PROBLEM DETAILS: Set down verbatim every line from the start of the rows to the line with "coord(672,143)", including both of those lines.

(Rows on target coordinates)
--

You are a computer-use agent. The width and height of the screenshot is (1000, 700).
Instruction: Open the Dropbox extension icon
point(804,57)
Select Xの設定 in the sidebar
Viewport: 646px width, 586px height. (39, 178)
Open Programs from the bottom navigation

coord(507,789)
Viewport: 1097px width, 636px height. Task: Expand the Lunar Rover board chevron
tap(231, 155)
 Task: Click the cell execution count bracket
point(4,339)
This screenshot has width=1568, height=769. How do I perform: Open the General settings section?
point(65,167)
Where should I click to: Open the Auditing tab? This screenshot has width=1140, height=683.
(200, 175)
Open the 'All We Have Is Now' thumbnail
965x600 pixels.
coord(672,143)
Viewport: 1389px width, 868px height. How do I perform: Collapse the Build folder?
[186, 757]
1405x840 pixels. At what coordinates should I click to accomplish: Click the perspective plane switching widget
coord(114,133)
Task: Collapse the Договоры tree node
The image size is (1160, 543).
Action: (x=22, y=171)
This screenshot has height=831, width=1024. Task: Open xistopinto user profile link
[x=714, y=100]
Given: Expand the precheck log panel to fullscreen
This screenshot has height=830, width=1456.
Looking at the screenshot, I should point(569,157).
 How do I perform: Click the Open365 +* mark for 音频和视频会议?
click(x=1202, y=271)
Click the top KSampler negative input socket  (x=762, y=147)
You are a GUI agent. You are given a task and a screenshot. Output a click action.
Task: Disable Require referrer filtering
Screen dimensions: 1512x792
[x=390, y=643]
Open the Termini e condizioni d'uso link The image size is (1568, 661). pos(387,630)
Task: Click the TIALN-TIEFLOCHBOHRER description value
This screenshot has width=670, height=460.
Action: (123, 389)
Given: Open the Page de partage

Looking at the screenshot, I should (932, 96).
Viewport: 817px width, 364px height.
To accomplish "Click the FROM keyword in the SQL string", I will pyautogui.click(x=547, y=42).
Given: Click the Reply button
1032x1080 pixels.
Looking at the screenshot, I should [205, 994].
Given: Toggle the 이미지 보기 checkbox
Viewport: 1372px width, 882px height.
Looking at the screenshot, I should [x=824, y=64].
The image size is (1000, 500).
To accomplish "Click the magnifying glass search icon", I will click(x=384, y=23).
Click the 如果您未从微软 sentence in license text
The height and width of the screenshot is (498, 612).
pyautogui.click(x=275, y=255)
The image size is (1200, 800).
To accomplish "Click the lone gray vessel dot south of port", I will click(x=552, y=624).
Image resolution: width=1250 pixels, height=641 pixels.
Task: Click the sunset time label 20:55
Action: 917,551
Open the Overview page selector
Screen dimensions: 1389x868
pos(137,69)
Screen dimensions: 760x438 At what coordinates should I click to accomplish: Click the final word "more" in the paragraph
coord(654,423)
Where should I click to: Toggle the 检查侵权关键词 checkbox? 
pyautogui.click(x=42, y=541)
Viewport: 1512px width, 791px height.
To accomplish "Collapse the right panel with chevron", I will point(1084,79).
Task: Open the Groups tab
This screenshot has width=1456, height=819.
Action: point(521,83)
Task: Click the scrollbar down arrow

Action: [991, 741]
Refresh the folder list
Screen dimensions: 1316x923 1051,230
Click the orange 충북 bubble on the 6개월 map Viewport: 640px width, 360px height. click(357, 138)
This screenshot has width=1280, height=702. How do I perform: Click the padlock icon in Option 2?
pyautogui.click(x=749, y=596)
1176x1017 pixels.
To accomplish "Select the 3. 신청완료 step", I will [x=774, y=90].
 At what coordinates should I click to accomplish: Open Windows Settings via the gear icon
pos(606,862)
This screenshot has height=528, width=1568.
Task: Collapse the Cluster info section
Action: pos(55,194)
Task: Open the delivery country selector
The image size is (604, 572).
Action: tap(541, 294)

--

WRITTEN ANSWER:
You are a computer-use agent. The width and height of the screenshot is (1000, 700).
Instruction: Open the Dropbox extension icon
point(804,57)
Select Xの設定 in the sidebar
Viewport: 646px width, 586px height. (39, 178)
Open Programs from the bottom navigation

coord(507,789)
Viewport: 1097px width, 636px height. Task: Expand the Lunar Rover board chevron
tap(231, 155)
 Task: Click the cell execution count bracket
point(4,339)
This screenshot has width=1568, height=769. How do I perform: Open the General settings section?
point(65,167)
Where should I click to: Open the Auditing tab? This screenshot has width=1140, height=683.
(200, 175)
Open the 'All We Have Is Now' thumbnail
965x600 pixels.
coord(672,143)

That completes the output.